The €182.5m, five-tranche REITALY Finance transaction is the sixth Italian CMBS to be launched since the securitisation market began to recover in the last couple of years.
It follows two others arranged by Goldman, in 2013 and 2014 (Gallerie 2013 and Moda 2014), one last year from Deutsche Bank (DECO 14 – Gondola) and two this year, from Banca IM/Cairn Capital and Bank of America Merrill Lynch.
The latest deal is to be rated by Standard & Poor’s and Fitch, and matures in May 2020 with the legal final maturity in May 2027.
The new issuance, with the expected Fitch ratings, is comprised as follows:
Class A €109.3m Asf 39.3% LTV
Class X1 and X2 €0.3 NR
Class B €33.3 BBBsf 51.3% LTV
Class C €12.4 BBB-sf 55.8% LTV
Class D €17.7m BBsf 62.1% LTV
Class E €9.3m BB-sf 65.5% LTV
Total €182.3m
The portfolio comprises five large retail assets, each with a cinema, five cash-and-carry properties, three retail galleries, five retail warehouse and seven shops. They are located across Italy and have a combined market value of €292.3m.
Goldman Sachs provided the original loan to Apollo’s Italian REITALY fund which is managed by AXA Real Estate Investment Managers and which bought the assets, originally for €290m of equity, from Olinda Fondo Shops, a listed fund managed by Prelios.
Goldman Sachs will retain a net economic interest of 5% in the underlying loan.
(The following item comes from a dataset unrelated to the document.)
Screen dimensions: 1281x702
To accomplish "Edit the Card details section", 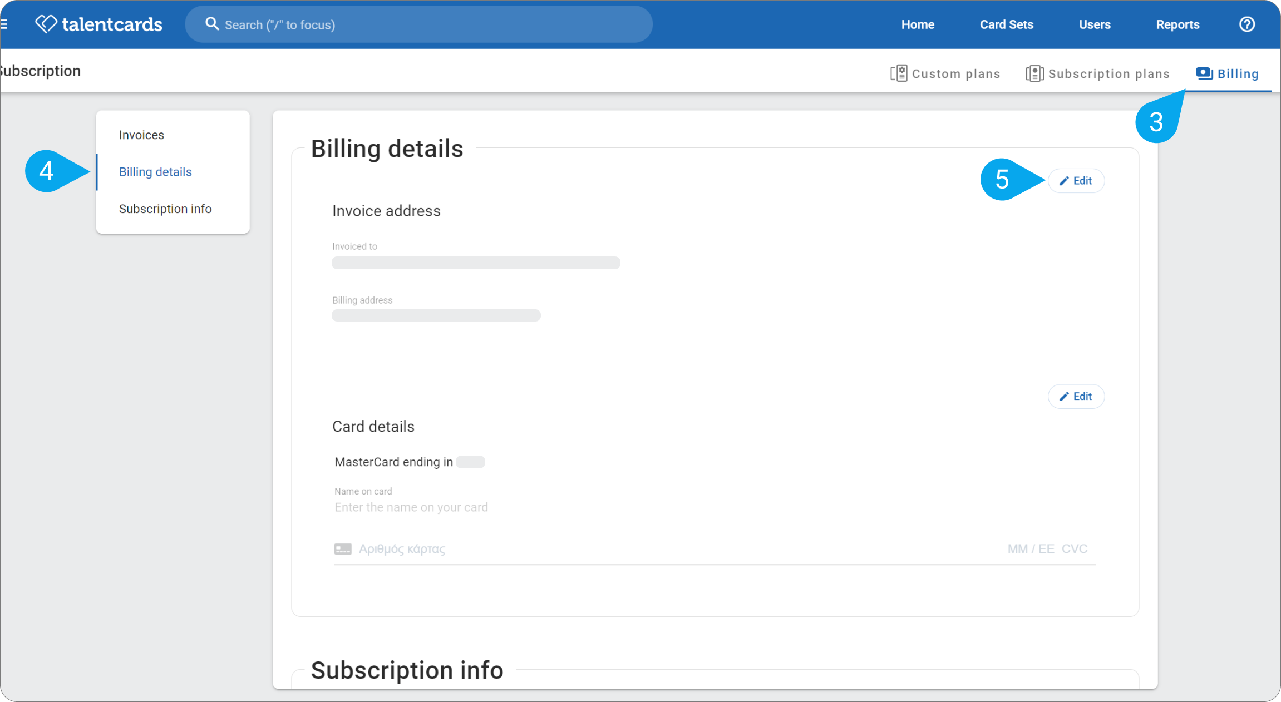I will click(1076, 397).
In its pre-sale report, Fitch said UCI Cinemas Group provides 21% of the total rental income and the portfolio includes its Milan flagship, the Pioltello IMAX complex. Almost half the contracted rental income expires by loan maturity in 2020.
The five-year loan is subject to a 20% amortisation target by 2018 and 30% by 2019, due to be met by asset sales.
Zenith is the deal’s master servicer, with primary and special servicing delegated to CBRE Loan Servicing.